Work instructions -
Write out word for word each line from the top of the material through the line that has "Écouter (569, 177)". Pictures do not go in.

Source material -
──────
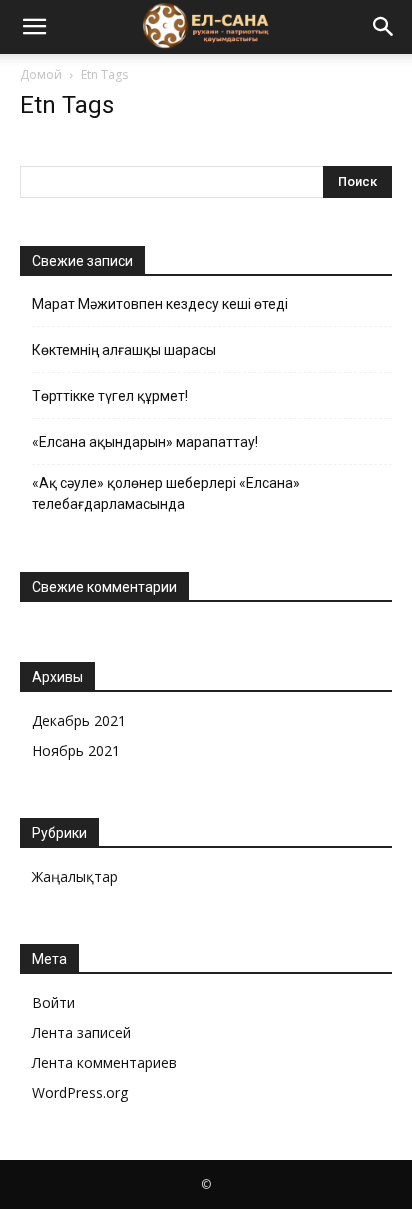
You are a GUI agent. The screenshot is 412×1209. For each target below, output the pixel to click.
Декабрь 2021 (79, 720)
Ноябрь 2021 (76, 750)
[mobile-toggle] (34, 27)
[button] (384, 27)
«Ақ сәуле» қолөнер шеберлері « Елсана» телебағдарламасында (166, 493)
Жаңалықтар (75, 876)
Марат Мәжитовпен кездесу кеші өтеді (160, 304)
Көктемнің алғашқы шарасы (124, 350)
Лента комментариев (104, 1062)
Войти (53, 1002)
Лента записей (81, 1032)
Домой (41, 74)
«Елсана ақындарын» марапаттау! (145, 442)
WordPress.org (80, 1092)
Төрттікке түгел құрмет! (110, 396)
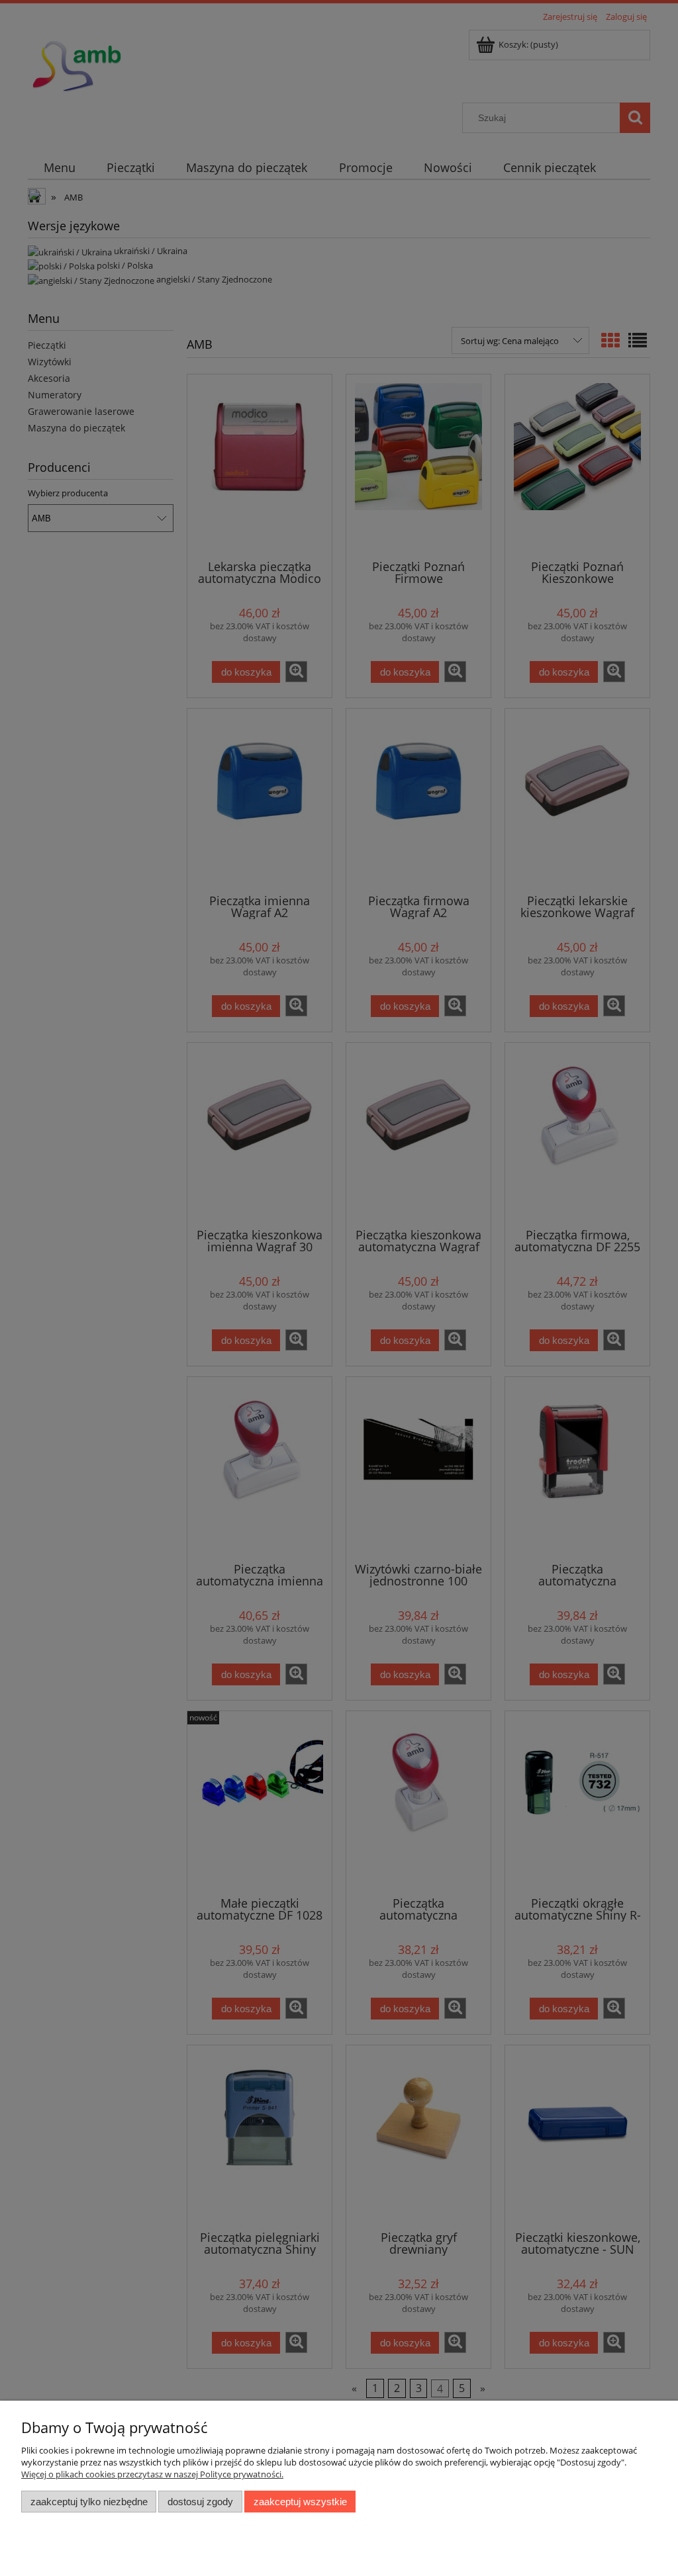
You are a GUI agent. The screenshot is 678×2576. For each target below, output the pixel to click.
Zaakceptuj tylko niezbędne (89, 2501)
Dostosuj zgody (200, 2501)
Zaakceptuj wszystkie (300, 2501)
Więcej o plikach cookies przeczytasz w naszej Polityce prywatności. (152, 2474)
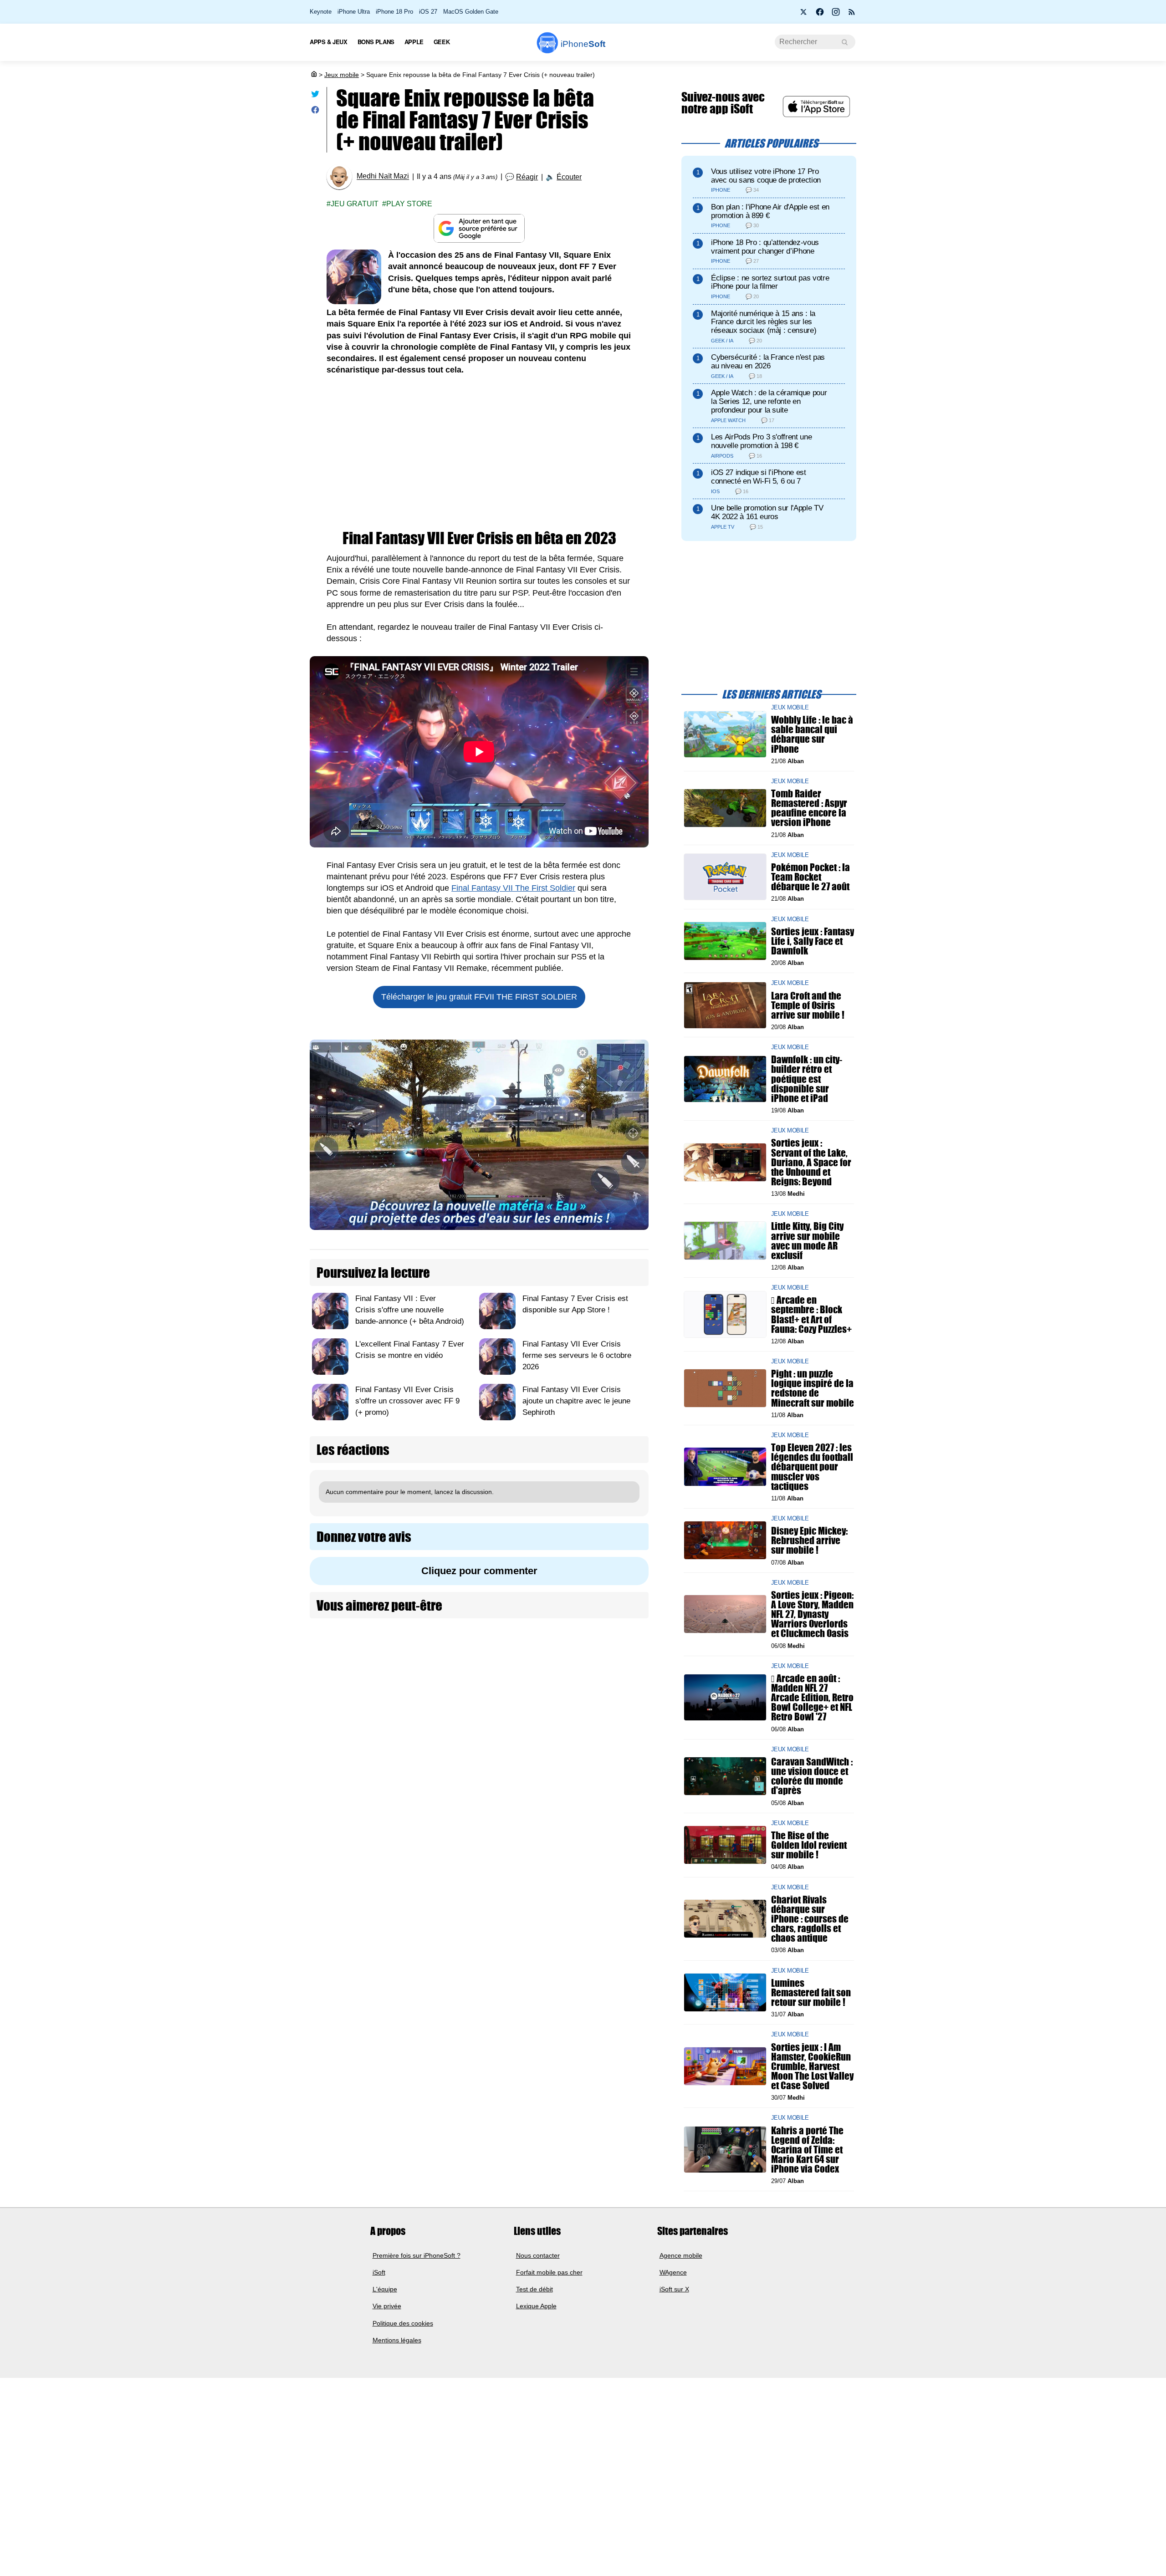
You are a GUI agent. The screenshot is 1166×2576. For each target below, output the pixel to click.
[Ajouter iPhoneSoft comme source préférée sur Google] (479, 228)
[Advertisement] (479, 453)
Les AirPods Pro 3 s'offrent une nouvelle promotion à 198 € (761, 441)
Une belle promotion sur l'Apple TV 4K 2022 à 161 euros (767, 512)
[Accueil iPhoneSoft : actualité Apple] (313, 74)
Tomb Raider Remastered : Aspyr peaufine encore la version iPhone (809, 808)
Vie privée (387, 2306)
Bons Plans (376, 41)
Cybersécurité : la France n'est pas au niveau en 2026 (768, 361)
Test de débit (534, 2289)
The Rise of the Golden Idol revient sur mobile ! (809, 1845)
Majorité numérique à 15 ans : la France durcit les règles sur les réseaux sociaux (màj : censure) (763, 322)
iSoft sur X (674, 2289)
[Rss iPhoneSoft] (851, 14)
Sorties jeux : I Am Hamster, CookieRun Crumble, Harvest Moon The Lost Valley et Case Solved (812, 2066)
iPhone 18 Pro (394, 11)
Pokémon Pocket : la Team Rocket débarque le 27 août (810, 876)
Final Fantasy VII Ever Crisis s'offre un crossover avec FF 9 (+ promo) (407, 1401)
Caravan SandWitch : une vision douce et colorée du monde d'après (812, 1776)
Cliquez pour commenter (479, 1570)
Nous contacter (538, 2255)
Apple (414, 41)
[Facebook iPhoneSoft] (819, 14)
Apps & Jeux (329, 41)
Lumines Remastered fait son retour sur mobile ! (811, 1992)
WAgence (673, 2272)
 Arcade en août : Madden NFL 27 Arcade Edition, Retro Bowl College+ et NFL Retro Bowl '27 (812, 1697)
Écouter (569, 177)
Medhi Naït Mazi (383, 176)
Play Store (409, 204)
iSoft (379, 2272)
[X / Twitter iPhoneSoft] (803, 14)
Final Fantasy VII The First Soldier (513, 888)
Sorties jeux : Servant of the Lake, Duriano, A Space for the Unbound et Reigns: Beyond (811, 1162)
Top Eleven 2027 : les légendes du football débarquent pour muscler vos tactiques (812, 1467)
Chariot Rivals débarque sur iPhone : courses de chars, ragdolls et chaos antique (810, 1918)
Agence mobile (681, 2255)
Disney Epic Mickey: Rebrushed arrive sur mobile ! (809, 1540)
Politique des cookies (403, 2323)
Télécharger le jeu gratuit (479, 996)
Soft (583, 44)
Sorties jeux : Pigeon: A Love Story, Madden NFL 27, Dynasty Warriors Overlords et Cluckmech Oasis (812, 1614)
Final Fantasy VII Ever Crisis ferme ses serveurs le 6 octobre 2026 (576, 1355)
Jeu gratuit (354, 204)
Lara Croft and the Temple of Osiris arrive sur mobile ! (807, 1004)
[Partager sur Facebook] (315, 112)
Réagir (527, 177)
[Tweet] (315, 96)
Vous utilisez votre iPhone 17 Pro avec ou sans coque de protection (766, 175)
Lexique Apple (536, 2306)
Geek (442, 41)
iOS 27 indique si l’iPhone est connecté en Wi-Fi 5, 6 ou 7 (758, 476)
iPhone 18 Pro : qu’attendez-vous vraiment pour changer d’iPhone (765, 246)
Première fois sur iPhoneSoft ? (416, 2255)
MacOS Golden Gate (470, 11)
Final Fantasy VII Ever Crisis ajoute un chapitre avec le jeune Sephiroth (576, 1401)
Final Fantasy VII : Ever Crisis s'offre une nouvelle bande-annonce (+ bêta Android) (409, 1310)
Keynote (321, 11)
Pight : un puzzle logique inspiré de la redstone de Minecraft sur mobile (812, 1388)
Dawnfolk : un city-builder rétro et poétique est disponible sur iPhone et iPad (806, 1079)
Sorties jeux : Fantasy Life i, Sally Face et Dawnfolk (812, 940)
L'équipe (385, 2289)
──────
Answer section -
You are a GUI agent. The screenshot is 412×1209. For each target below, output the pixel to click.
Декабрь 2021 (79, 720)
Ноябрь 2021 (76, 750)
[mobile-toggle] (34, 27)
[button] (384, 27)
«Ақ сәуле» қолөнер шеберлері « Елсана» телебағдарламасында (166, 493)
Жаңалықтар (75, 876)
Марат Мәжитовпен кездесу кеші өтеді (160, 304)
Көктемнің алғашқы шарасы (124, 350)
Лента комментариев (104, 1062)
Войти (53, 1002)
Лента записей (81, 1032)
Домой (41, 74)
«Елсана ақындарын» марапаттау! (145, 442)
WordPress.org (80, 1092)
Төрттікке түгел құрмет! (110, 396)
You are a GUI agent. The screenshot is 678×2576. For each target below, output the pixel to click.
Zaakceptuj tylko niezbędne (89, 2501)
Dostosuj zgody (200, 2501)
Zaakceptuj wszystkie (300, 2501)
Więcej o plikach cookies przeczytasz w naszej Polityce prywatności. (152, 2474)
You are a GUI agent. The screenshot is 1166×2576. For each target below, output the pixel to click.
[Ajouter iPhoneSoft comme source préférée sur Google] (479, 228)
[Advertisement] (479, 453)
Les AirPods Pro 3 s'offrent une nouvelle promotion à 198 € (761, 441)
Une belle promotion sur l'Apple TV 4K 2022 à 161 euros (767, 512)
[Accueil iPhoneSoft : actualité Apple] (313, 74)
Tomb Raider Remastered : Aspyr peaufine encore la version iPhone (809, 808)
Vie privée (387, 2306)
Bons Plans (376, 41)
Cybersécurité : la France n'est pas au niveau en 2026 (768, 361)
Test de débit (534, 2289)
The Rise of the Golden Idol revient sur mobile ! (809, 1845)
Majorité numérique à 15 ans : la France durcit les règles sur les réseaux sociaux (màj : censure) (763, 322)
iSoft sur X (674, 2289)
[Rss iPhoneSoft] (851, 14)
Sorties jeux : I Am Hamster, CookieRun Crumble, Harvest Moon The Lost Valley et Case Solved (812, 2066)
iPhone 18 Pro (394, 11)
Pokémon Pocket : la Team Rocket débarque le 27 août (810, 876)
Final Fantasy VII Ever Crisis s'offre un crossover avec FF 9 (+ promo) (407, 1401)
Caravan SandWitch : une vision douce et colorée du monde d'après (812, 1776)
Cliquez pour commenter (479, 1570)
Nous contacter (538, 2255)
Apple (414, 41)
[Facebook iPhoneSoft] (819, 14)
Apps & Jeux (329, 41)
Lumines Remastered fait son retour sur mobile ! (811, 1992)
WAgence (673, 2272)
 Arcade en août : Madden NFL 27 Arcade Edition, Retro Bowl College+ et NFL Retro Bowl '27 (812, 1697)
Écouter (569, 177)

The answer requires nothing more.